The exercise:
Can you rewrite all of the items below, swapping "dropdown" for "drop-down", changing nothing else and leaving the pictures out?

Items about locating elements on screens:
[Begin]

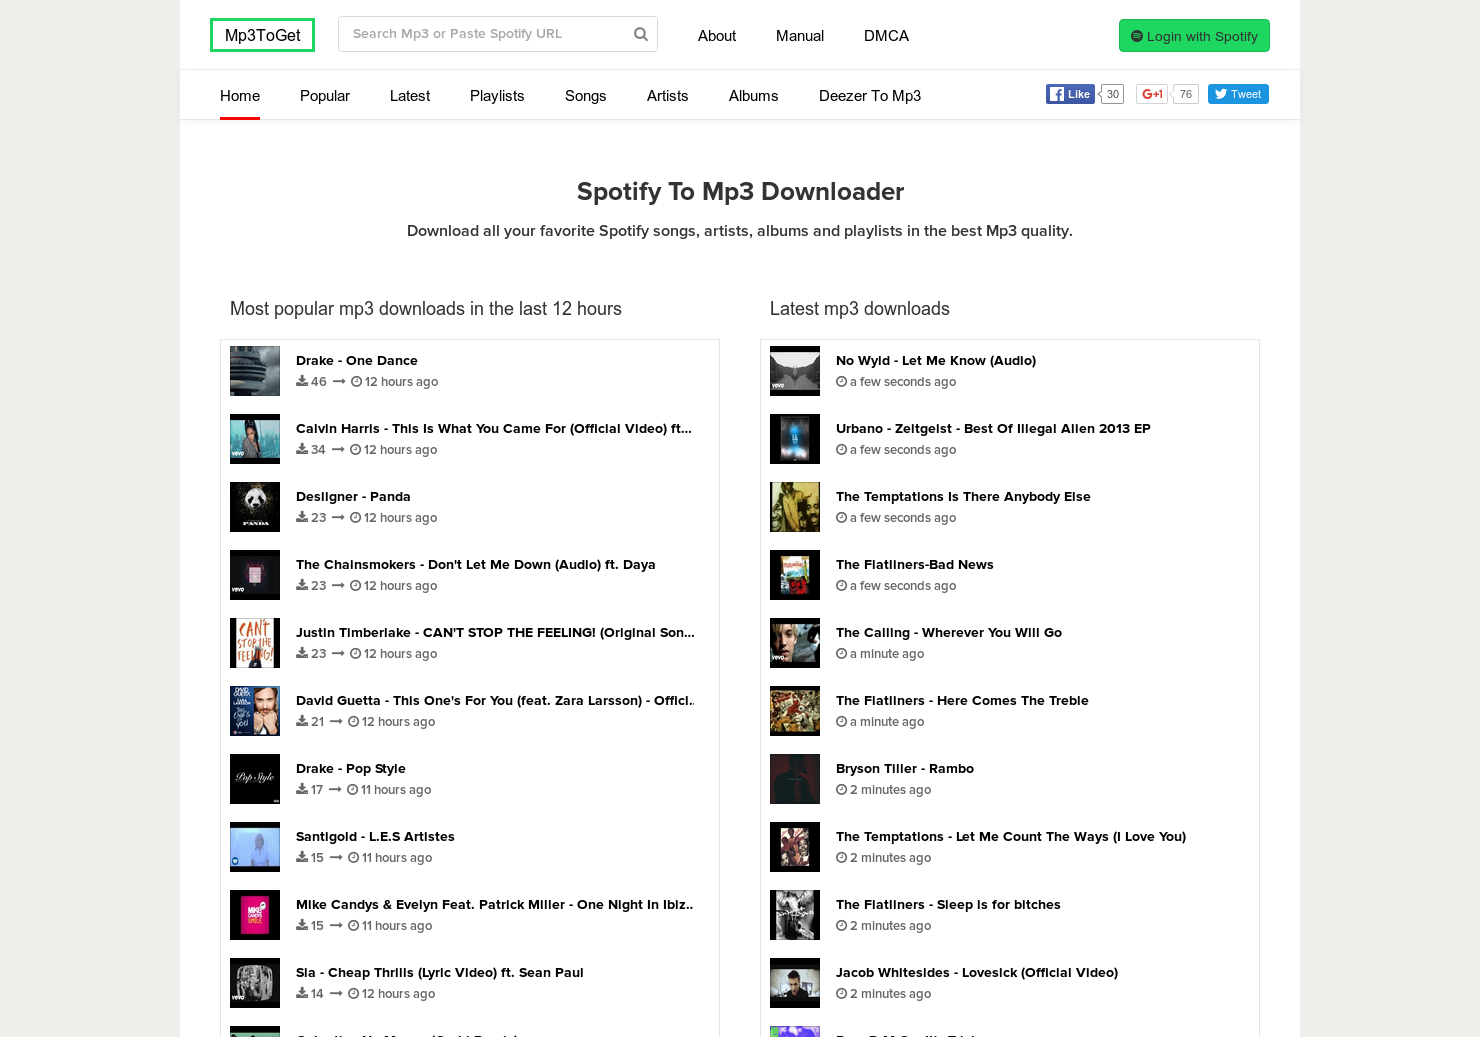Click the Google +1 share icon
1480x1037 pixels.
point(1151,93)
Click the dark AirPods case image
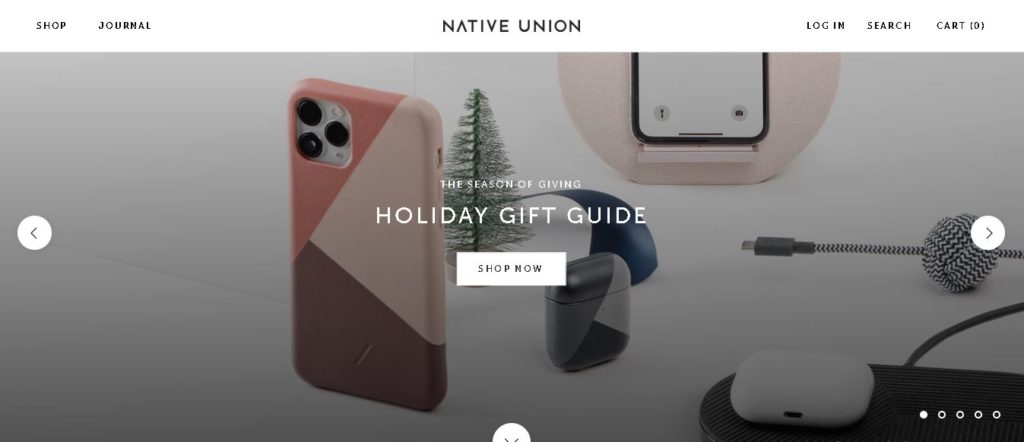Image resolution: width=1024 pixels, height=442 pixels. coord(588,311)
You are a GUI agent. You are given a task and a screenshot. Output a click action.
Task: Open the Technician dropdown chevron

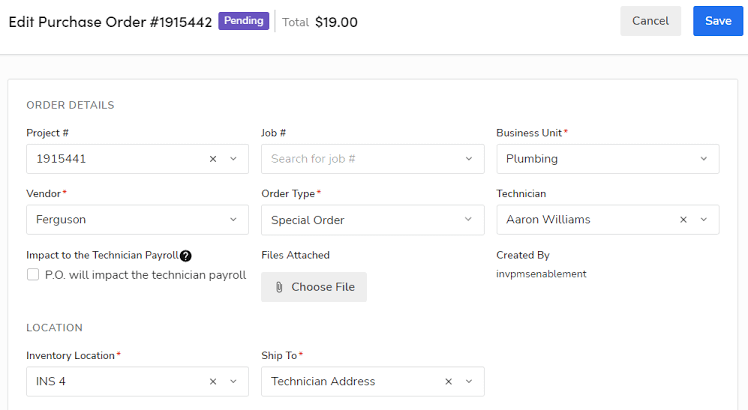704,220
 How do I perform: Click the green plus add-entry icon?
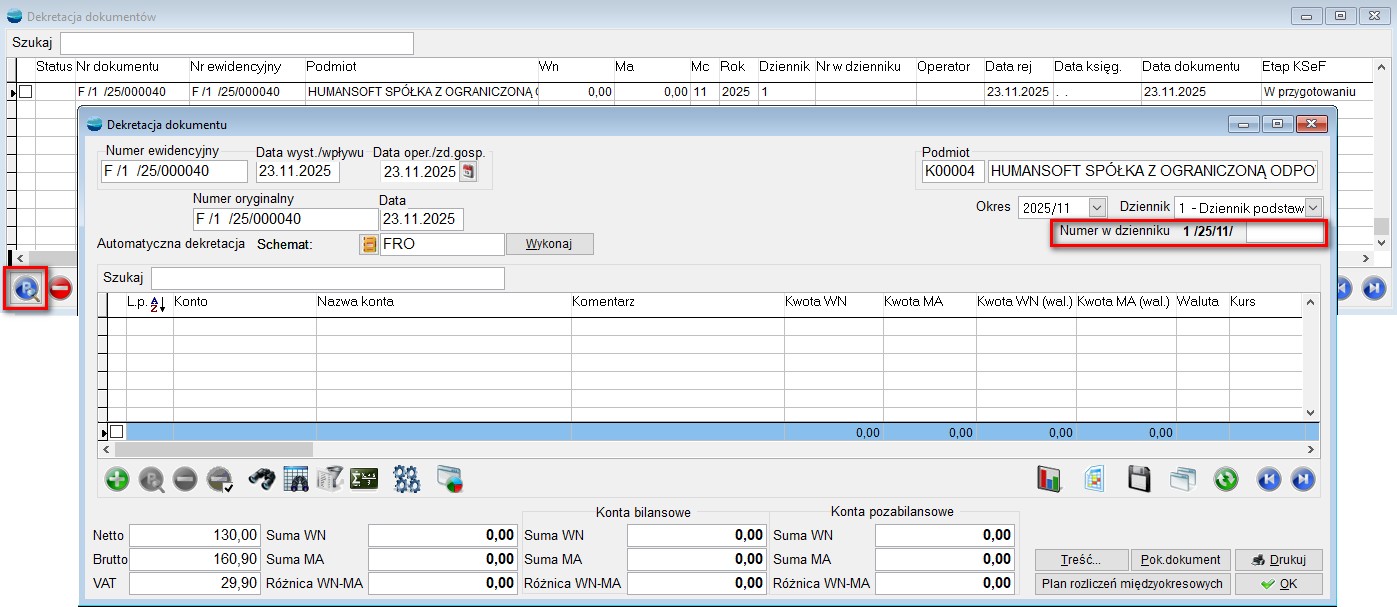117,479

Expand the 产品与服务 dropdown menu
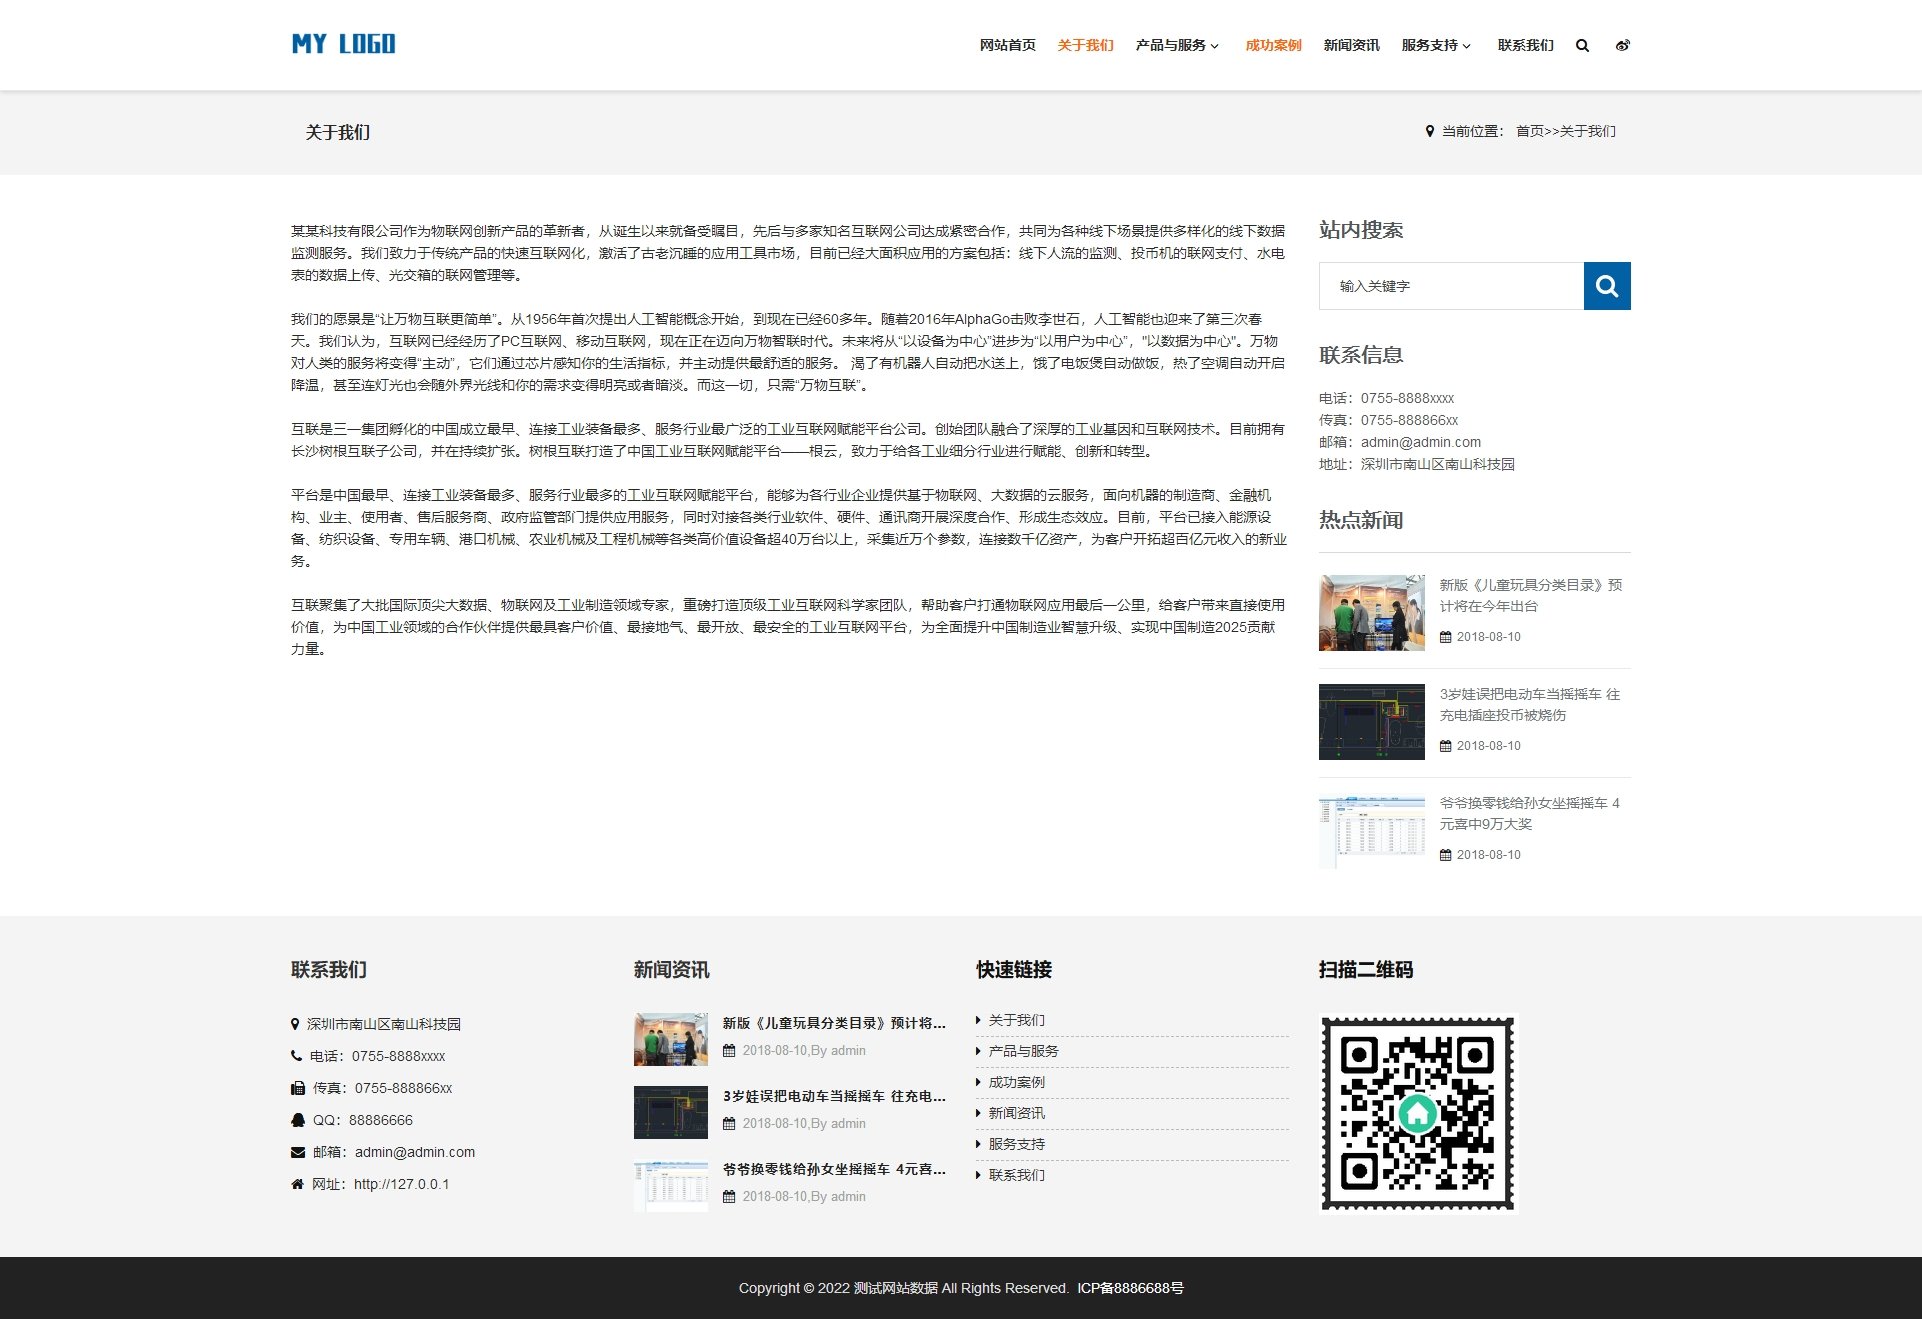[x=1177, y=45]
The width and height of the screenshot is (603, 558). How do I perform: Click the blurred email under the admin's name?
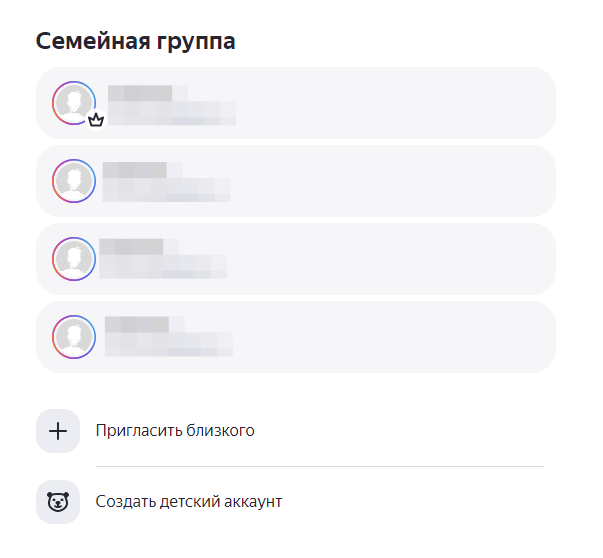pos(172,113)
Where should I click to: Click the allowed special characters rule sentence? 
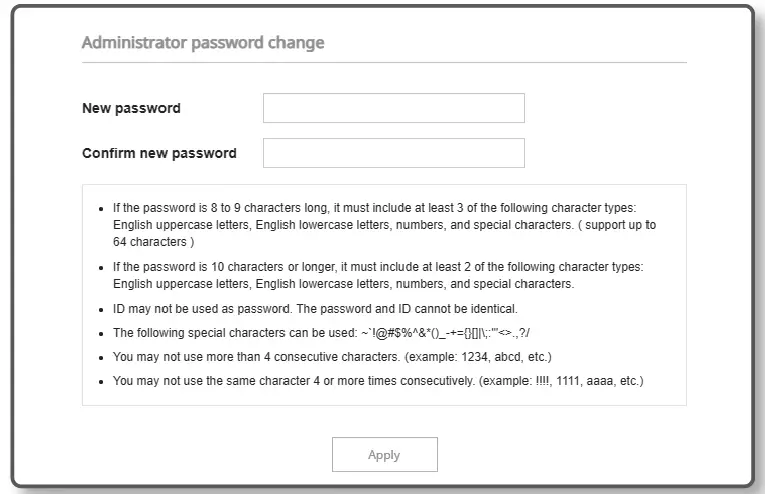240,332
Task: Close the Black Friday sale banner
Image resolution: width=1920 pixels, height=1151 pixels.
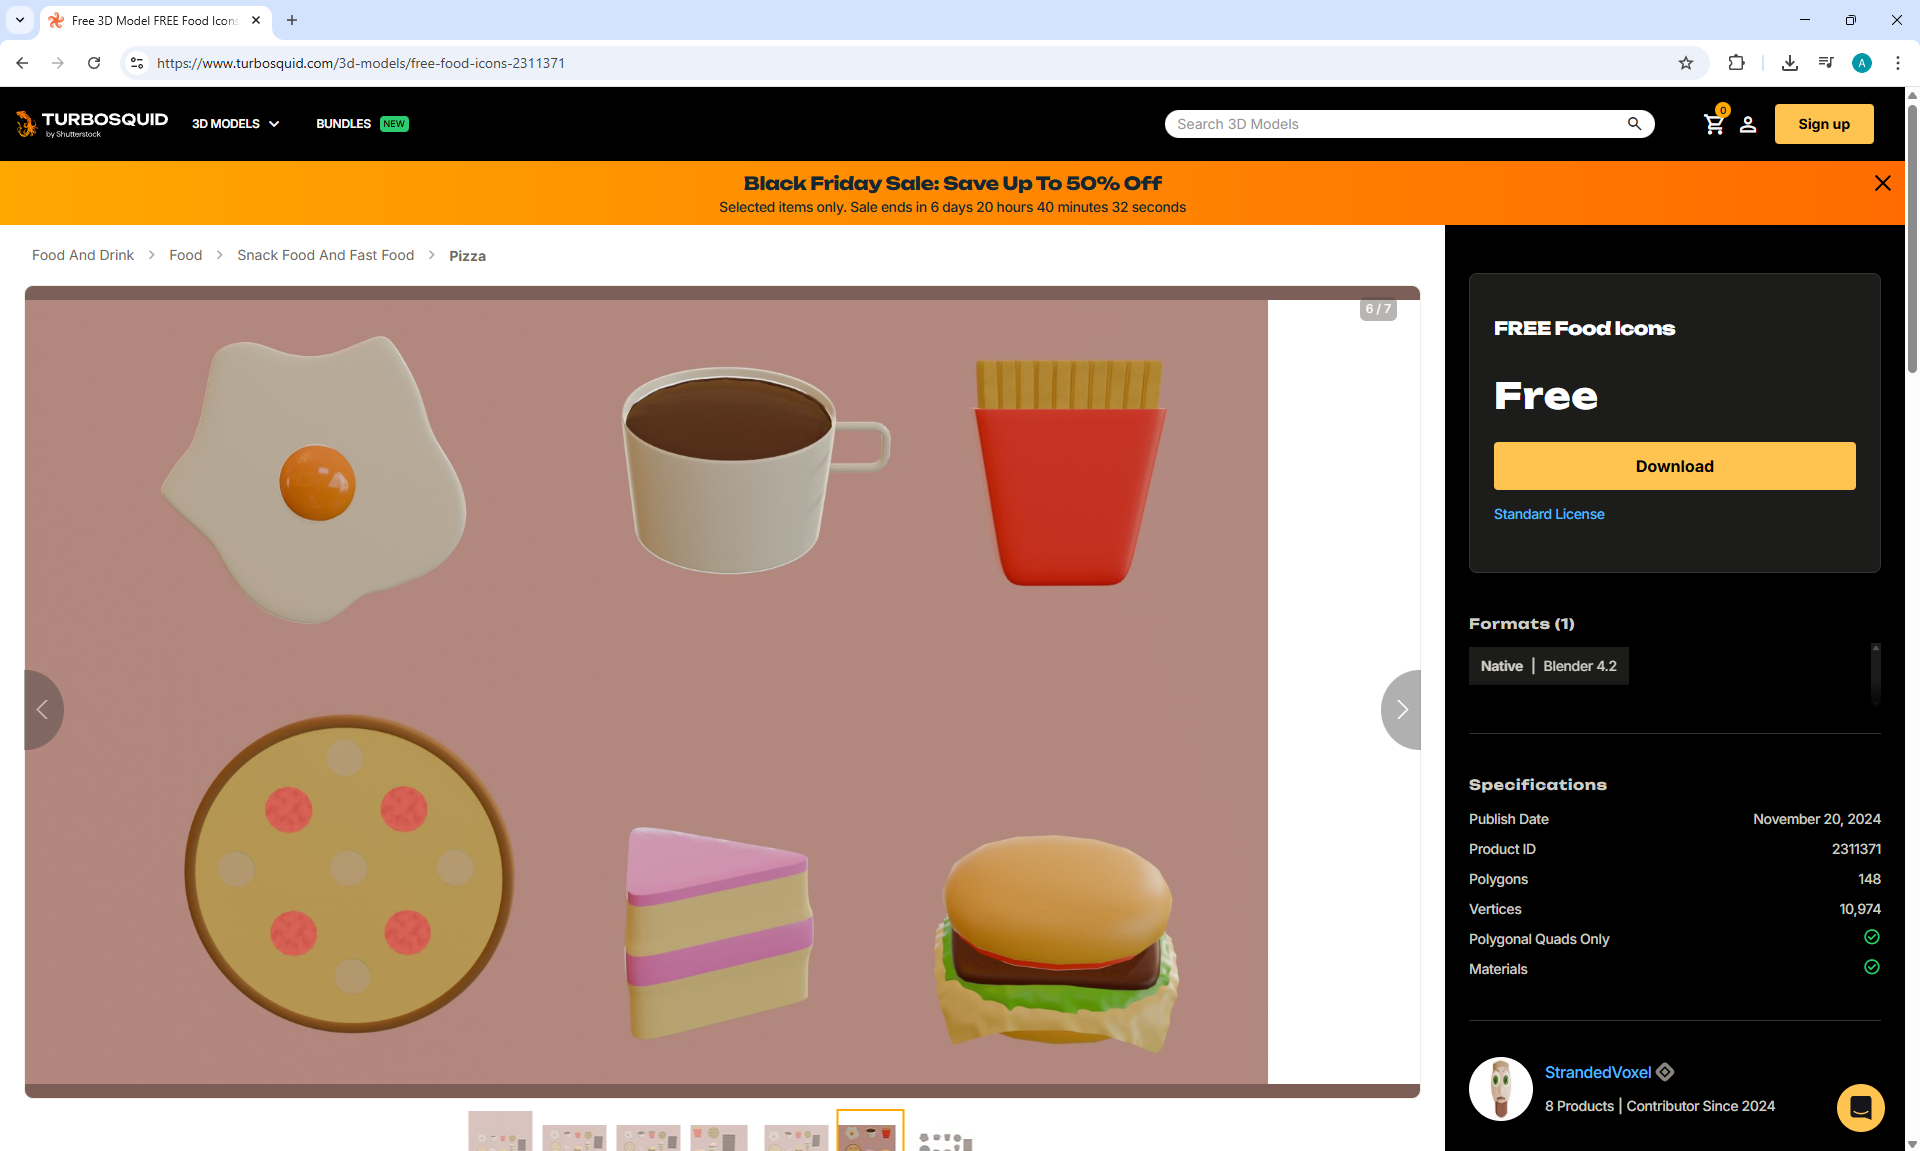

[End]

Answer to the exercise:
Click the Google +1 share icon
1480x1037 pixels.
point(1151,93)
Click the dark AirPods case image
Image resolution: width=1024 pixels, height=442 pixels. coord(588,311)
You are a GUI agent. You are given a task and a screenshot. Output a click action.
Task: Open the Technician drop-down chevron

704,220
 How do I perform: Click the green plus add-entry icon?
117,479

Expand the 产品与服务 drop-down menu
[x=1177, y=45]
The width and height of the screenshot is (603, 558). How do I perform: Click the blurred email under the admin's name?
pos(172,113)
Where should I click to: Click the allowed special characters rule sentence? 
240,332
Task: Close the Black Friday sale banner
Image resolution: width=1920 pixels, height=1151 pixels.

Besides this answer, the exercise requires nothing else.